Die Klägerin erfüllt die Voraussetzungen für die Befreiungsmöglichkeit nach § 6 Abs. 1 Satz 1 Nr.1 SGB VI, da sie eine berufsspezifische Tätigkeit im Sinne dieser Vorschrift ausübt. Die Klägerin ist kraft Gesetzes Mitglied der Bayerischen Landestierärztekammer sowie Mitglied der Bayerischen Ärzteversorgung; Artikel 28 Abs. 2 Bayerischen Heilberufs- und Kammergesetz, Artikel 33 Bayerisches Versorgungsgesetz.
Die Klägerin ist im Rahmen ihrer Beschäftigung als Pharmaceutical Affairs Advisor bei der D.Firma Pharma GmbH als Tierärztin tätig.
Der Tierarzt ist nach § 1 Bundestierärzteordnung (BTÄO) berufen, Leiden und Krankheiten der Tiere zu verhüten, zu lindern und zu heilen, zur Erhaltung und Entwicklung eines leistungsfähigen Tierbestandes beizutragen, den Menschen vor Gefahren und Schädigungen durch Tierkrankheiten sowie durch Lebensmittel und Erzeugnisse tierischer Her-kunft zu schützen und auf eine Steigerung der Güte von Lebensmitteln tierischer Herkunft hinzuwirken.
Als Pharmaceutical Affairs Advisor mit dem Hauptbetätigungsfeld der Pharmakovigilanz (Sammlung, Bewertung und Nachverfolgung von Nebenwirkungsmeldungen und Beanstandungen von zugelassenen Medikamenten) braucht die Klägerin die entsprechenden Kenntnisse wie sie insbesondere im Rahmen eines human- oder veterinärmedizinischen Studiums erworben werden. Zwar entspricht ihre Tätigkeit nicht dem "typischen" oder "gängigen" Berufsbild eines Tierarztes, wie sich zum Beispiel die Tätigkeit eines niedergelassenen Tierarztes darstellt, sondern sie hat vielmehr die Aufgabe zum Schutz des Verbrauchers und der Umwelt die Qualität und Sicherheit von Arzneimitteln sicherzustellen, indem sie Nebenwirkungsmeldungen aufnimmt, sich mit den meldenden Ärzten bespricht und dann die Ergebnisse an die D.Firma Europa Zentrale meldet.

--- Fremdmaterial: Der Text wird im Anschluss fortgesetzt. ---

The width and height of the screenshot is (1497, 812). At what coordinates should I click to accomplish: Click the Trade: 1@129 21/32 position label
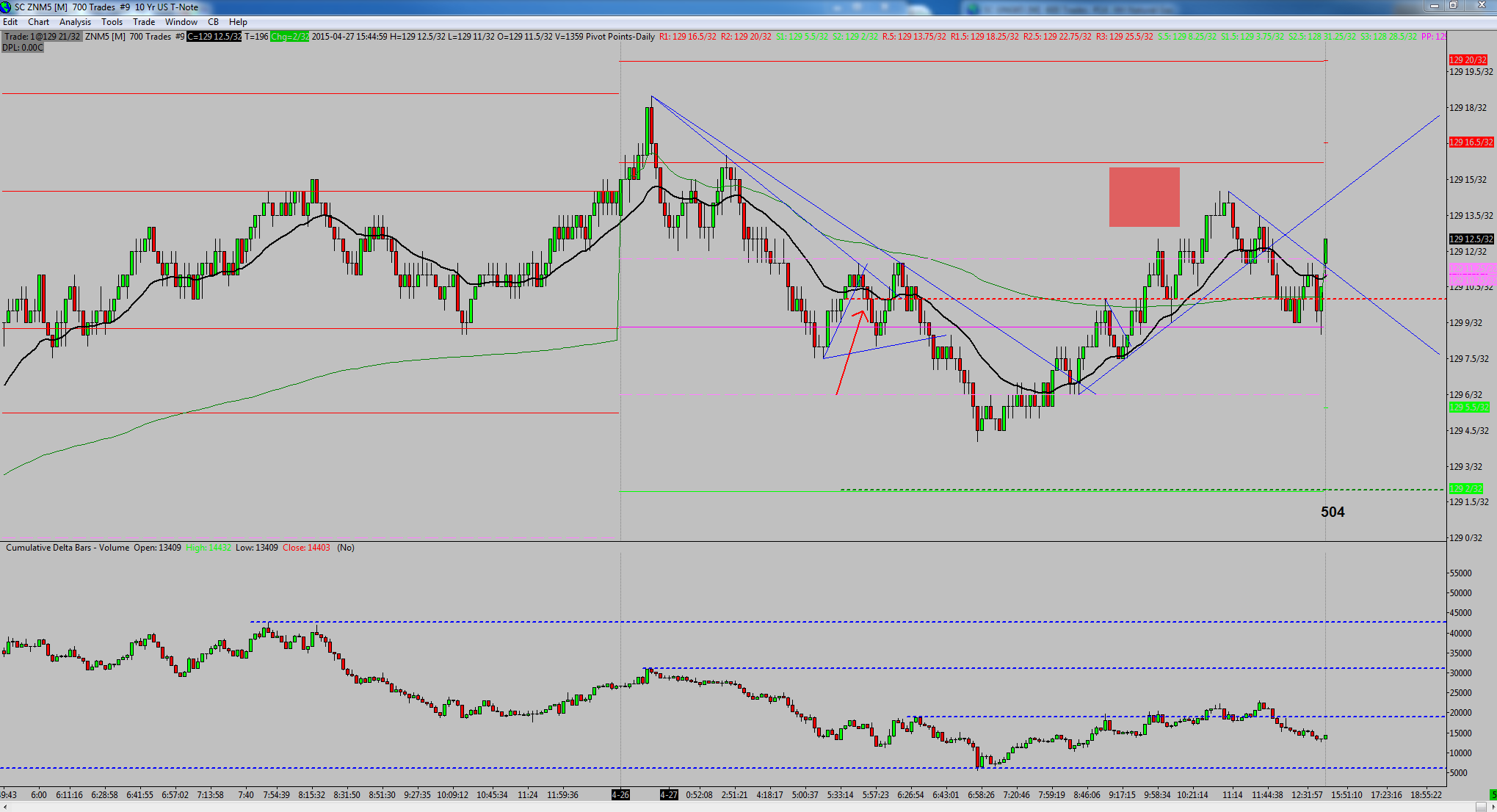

Die notwendigen medizinischen und pharmakologischen Grundkenntnisse, um Neben- und Wechselwirkungen von zugelassenen Humanmedikamenten zu beurteilen und mit Humanmediziner entsprechend diskutieren zu können, besitzt die Klägerin aufgrund ihres tiermedizinischen Studiums. Gerade für diesen Bereich sind die Pflichtfächer des Tiermedizinstudiums, Pharma-kologie und Toxikologie von entscheidender Bedeutung. Die Ausbildung von Tierärzten ist sehr vielfältig und ihre Tätigkeiten können sehr breit angelegt sein, zum Beispiel Epidemiologie, Laboratoriumsdiagnostik, Lebensmittelhygiene, Pharmakologie und Toxikologie.Die Berufsordnung selbst sieht diese breit gefächerten Betätigungsfelder vor. Somit liegt auch in der Tätigkeit eines Pharmaceutical Affairs Advisor keine berufsfremde Tätigkeit vor.

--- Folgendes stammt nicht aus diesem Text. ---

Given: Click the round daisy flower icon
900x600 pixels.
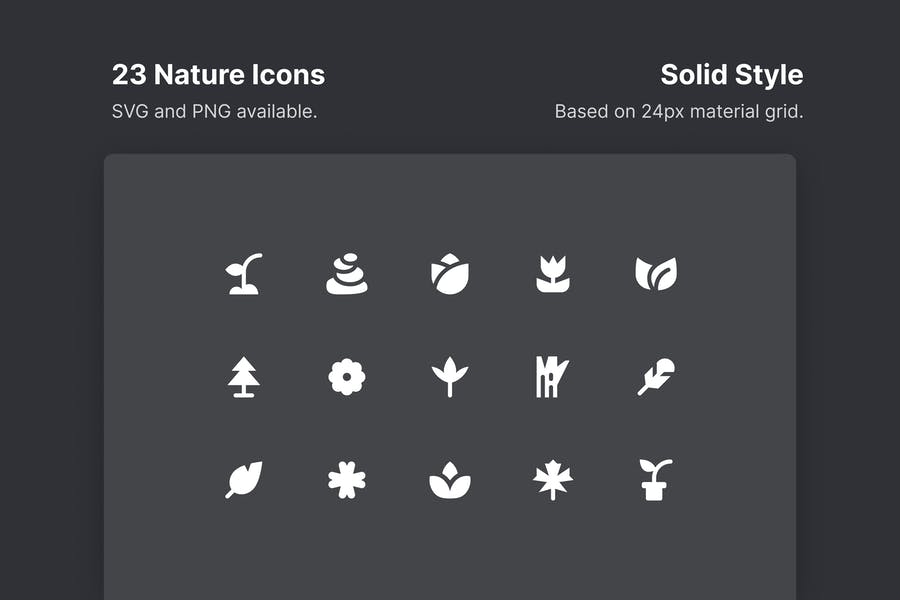Looking at the screenshot, I should pyautogui.click(x=347, y=377).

Ob auch andere naturwissenschaftliche Akademiker, wie Humanmediziner, Pharmazeuten, Biologen oder Gesundheitswissenschaftler die Tätigkeit ausüben könnten, ist nicht entscheidungserheblich. Eine entsprechende Begrenzung ist maßgeblichen Vorschriften nicht zu entnehmen (vgl. insoweit auch die beiden rechtskräftigen Entscheidungen Hessisches LSG vom 06.02.2014, Az. L 1 KR 8/13 sowie Bayerisches LSG vom 10.07.2014, Az. L 14 R 1207/13. In beiden Entscheidungen wurde die Revision zugelassen, jedoch von der Beklagten nicht eingelegt.
Die Kostenentscheidung beruht auf §§ 183, 193 SGG.